The broad congruence between the two, as perceived since ancient times and expressed in folk tales, was confirmed by ecologist MD Madhusudan. He collected 8,000 cuckoo sighting records between 2011-’16 and matched these with rainfall information from 1981 to 2017. “As the monsoon arrives and spreads, sightings of the species also spread, until the entire subcontinent is covered by both rain as well as cuckoos!’’ declared Madhusudan.
A mouse in my soul
Not many writers would fashion a poem in favour of a mouse in the house. But Raja Rajeshwari Nagasigamani, a Bangalore-based author and poetess, who writes under the pen name of AR Sara, did precisely that.
A mouse surfaced in the storeroom of her house. The rodent was chased by the maid till Rajeshwari asked her to stop hounding the creature. “The mouse was rather still when I saw it first. I let it be in a cupboard for a couple of days with some water and fruit pieces. Till, I saw it was active and moving around. Then I used a cardboard box to capture the mouse and left it in heavy undergrowth and trees outside my house,” Rajeshwari told this writer.
The mouse gone, the muse visited Rajeshwari. She drew on the empathy residing in the depth of her soul and wove a delicate garland of verses titled, ‘Wonder Mouse’. Let us for a few moments blank our minds to all that we ‘’know’’ of pesky rodents and read Rajeshwari’s verses with the windows opened to our souls.

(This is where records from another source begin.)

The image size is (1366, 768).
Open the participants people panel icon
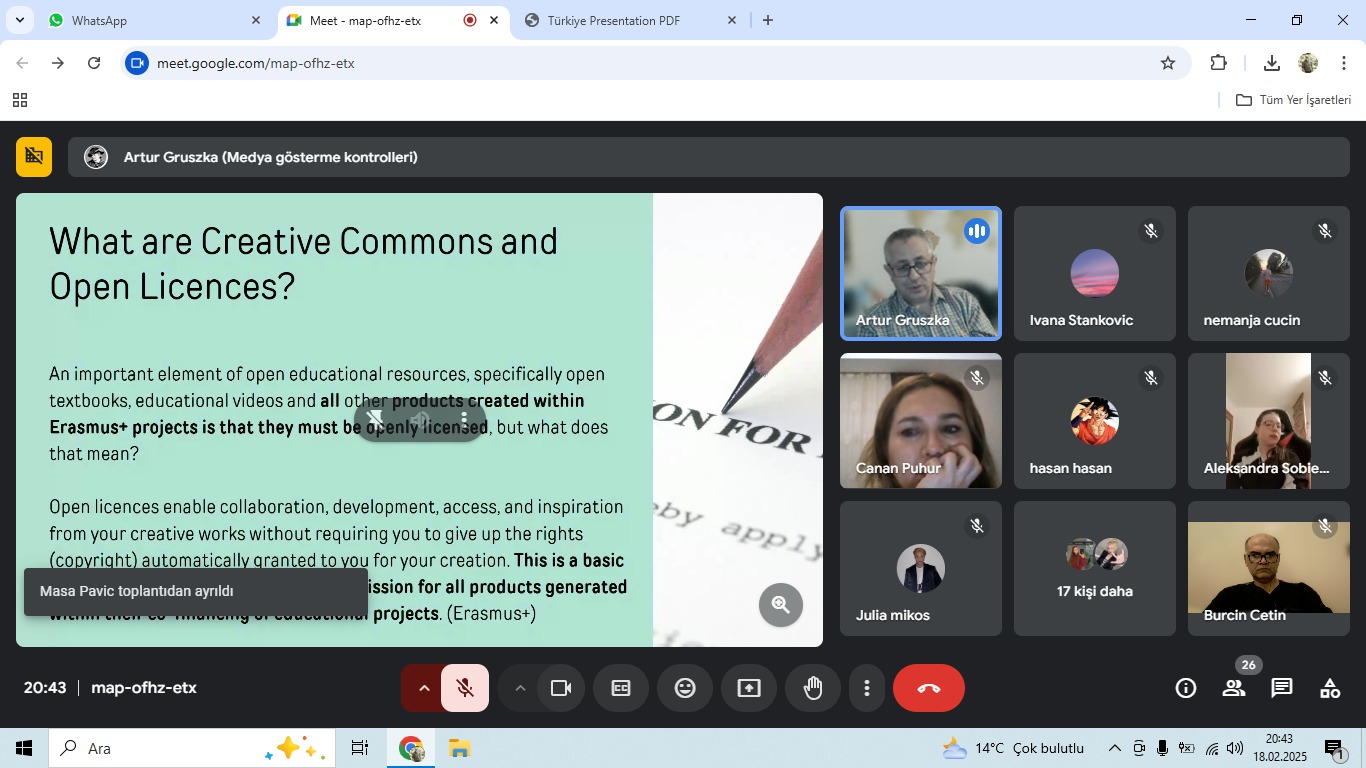[1233, 688]
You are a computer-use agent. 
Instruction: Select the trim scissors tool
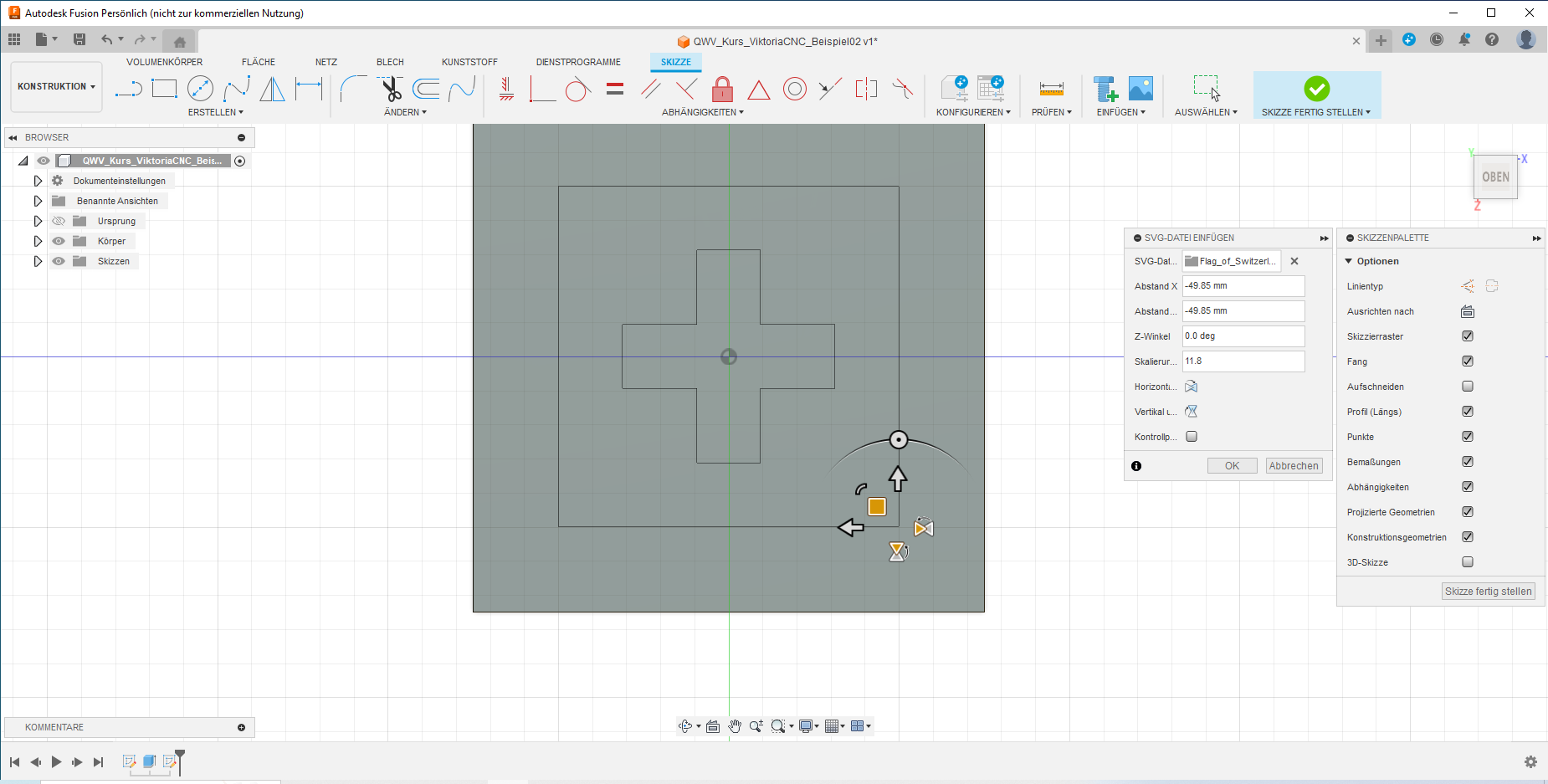point(390,89)
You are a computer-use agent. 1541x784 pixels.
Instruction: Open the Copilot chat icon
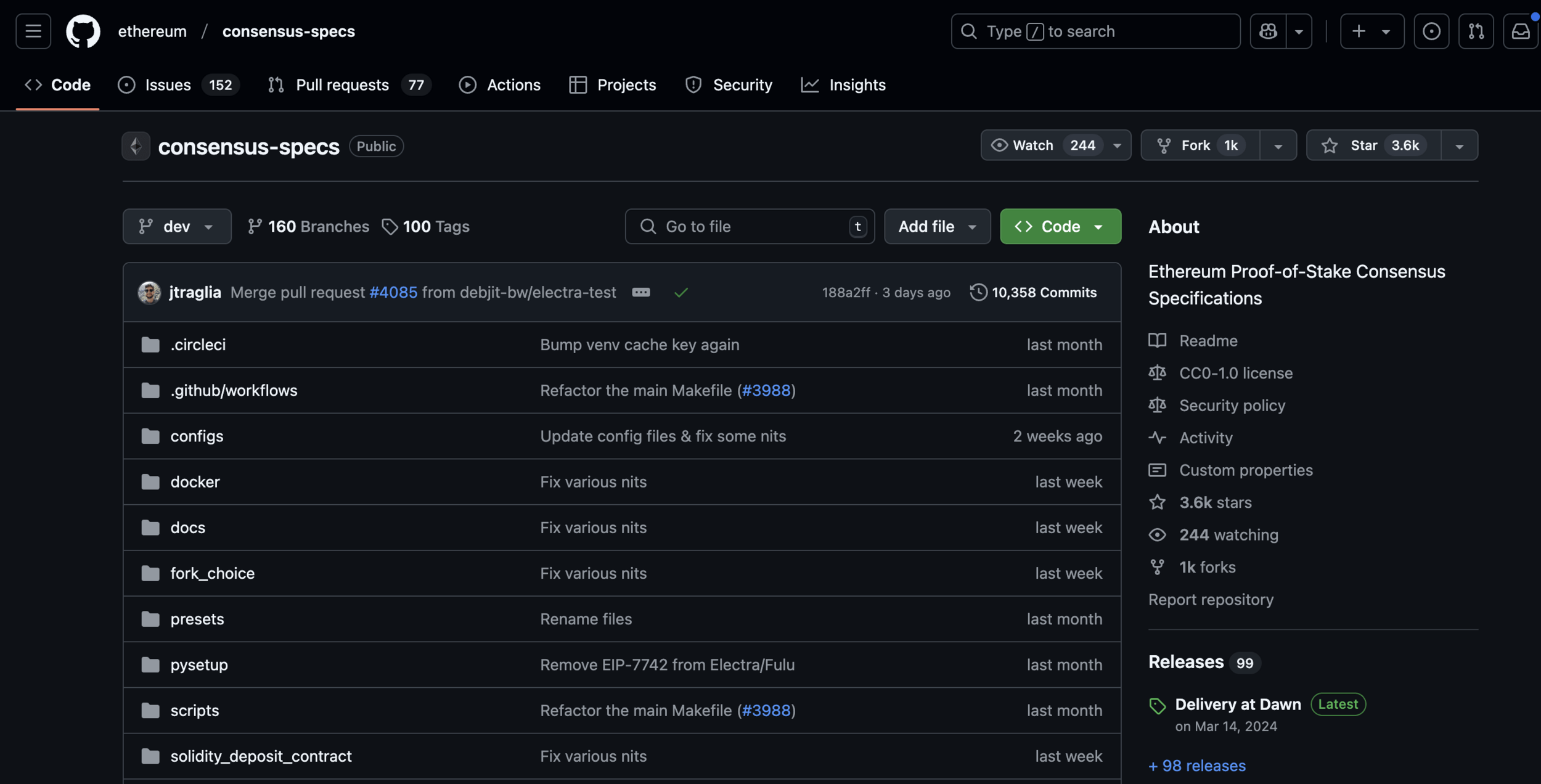[1268, 31]
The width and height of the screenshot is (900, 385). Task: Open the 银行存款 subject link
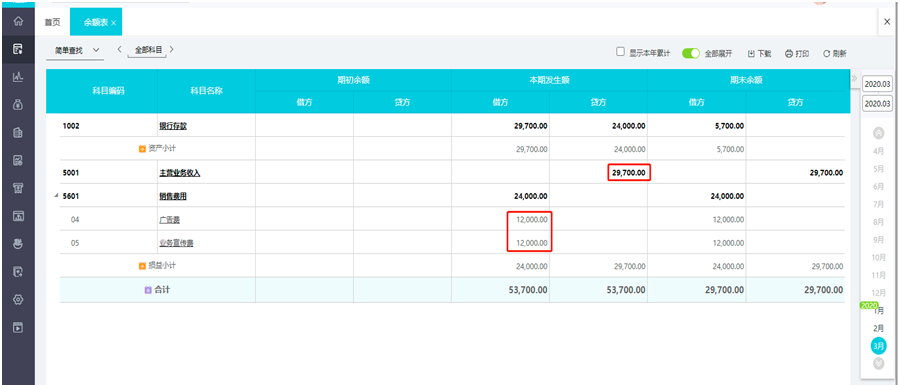pos(173,126)
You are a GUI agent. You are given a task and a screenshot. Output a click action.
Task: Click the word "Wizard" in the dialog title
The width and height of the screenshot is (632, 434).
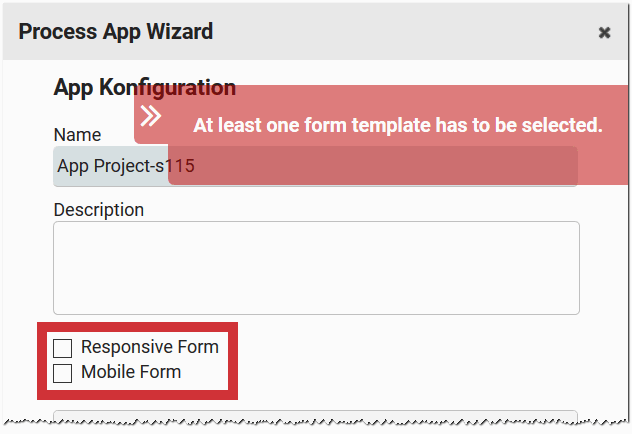(x=180, y=31)
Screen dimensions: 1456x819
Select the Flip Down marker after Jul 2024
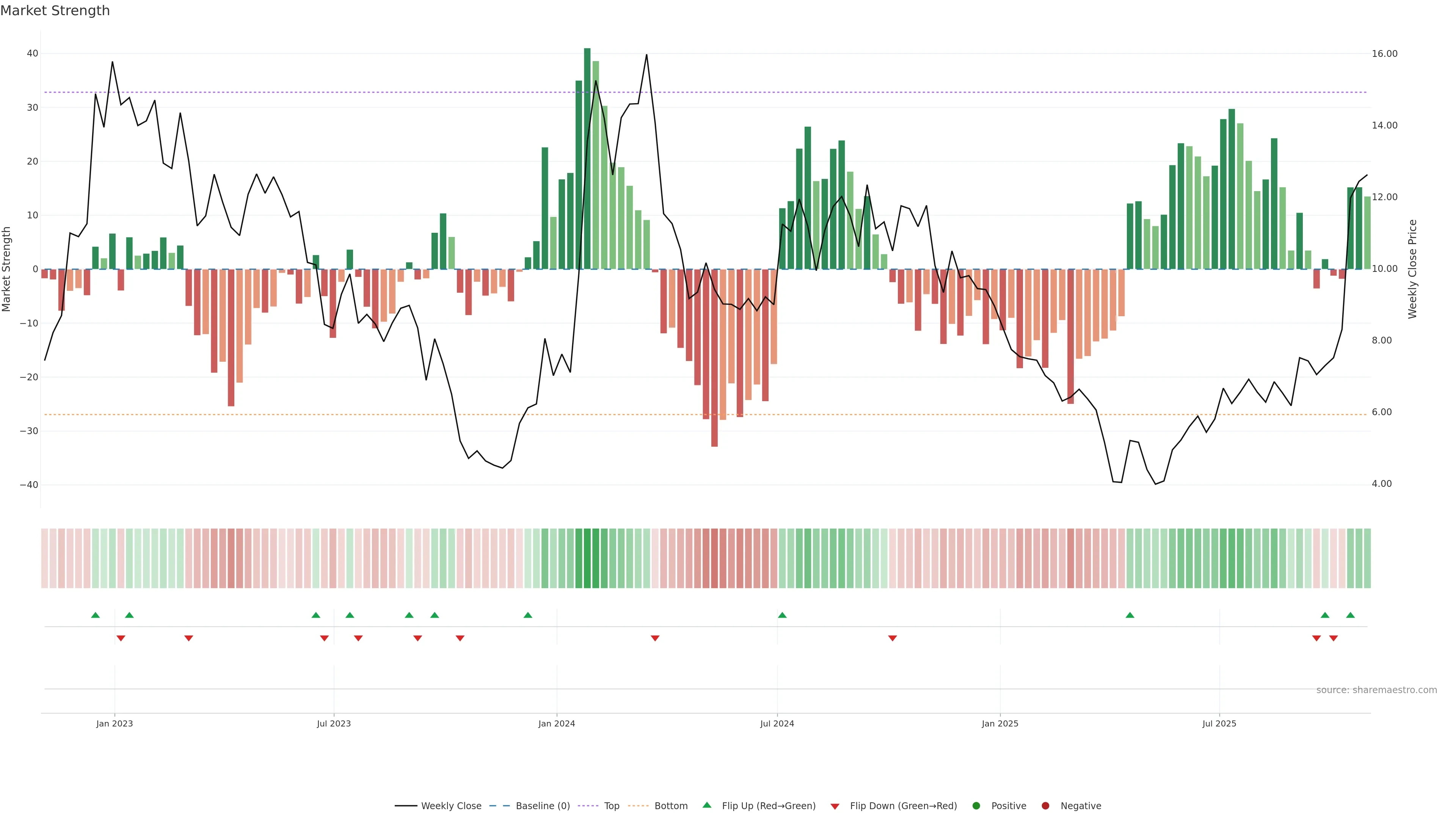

Tucked under an old rag in the loft,
A curled fur ball fuzzy and soft!
That is how I found you,
Sporting a pleasing golden hue.
A face spiky and impossibly tiny,
Eyes pitch dark and shiny,
Pupils glowing bright,
In curiosity or fright,
Sniffing with a minute nose,
You strike a winsome pose,
A smooth tail slim and long,
To grip the vines so strong.
Ears like fragile leaves,
Swaying like gentle waves,
Sweeping whiskers that softly quiver,
Fingers sturdy and slender,
Like translucent claws they appear.
Draped in a shimmering fur of gold,
Your movement is nimble and bold,
You…little creature are a charm to behold!